CNN Money reports that only 0.7% of all taxpayers will experience a tax increase. Most people, including a “middle class” whose definition has been expanded significantly, will not be affected by the latest from Washington.
Will this be the case going forward? Will the middle class remain safe from tax increases?
Who knows? But I don’t personally feel great cause for alarm.
Because, even if the major middle-class tax breaks are gutted, that would be unlikely to impact frugal retirees much. Another CNN Money article reports that the largest target is employer health insurance, given that workers with employer-sponsored health coverage don’t have to pay taxes on the share of premiums paid by the company. The other two prominent middle-class tax breaks are the mortgage interest deduction, and tax-deferral of retirement plan contributions. And, almost by definition, none of those items would be likely to affect the lifestyles of those at or near retirement.
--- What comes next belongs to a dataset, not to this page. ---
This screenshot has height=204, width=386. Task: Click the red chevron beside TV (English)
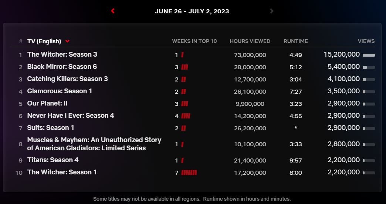[x=67, y=41]
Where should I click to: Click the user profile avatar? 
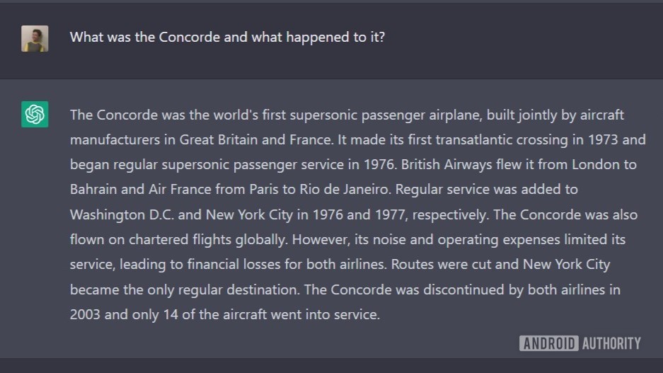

Yes, the U.S. is in debt and there are bills to be paid. There is a widespread belief that taxes will somehow go up on most of us in retirement. Yet one political party is committed to no taxes, while the other party is committed to raising taxes only on the wealthy. And the middle class is largely responsible for electing them both. I don’t see how that formula leads to tax increases on middle-income retirees.
I’m more concerned about back-door mechanisms like inflation — which I do fret about.
So taxes remain a back burner issue for me, because they haven’t been pivotal in my own retirement yet. They may not be trivial, but a 5% expense is simply not going to wreck our budget, or change our lifestyle.
I understand that for others, especially those with bigger incomes to cover bigger expenses, tax impacts might be more substantial.
And, given all that, there is one final reason I don’t fret about taxes. Because, aside from running my financial life intelligently, preparing my tax returns, and voting, there is very little I can do about them.
So how about you? Politics aside, I’m interested in your practical concerns for taxes in retirement. How will they affect you? What hard numbers can you share?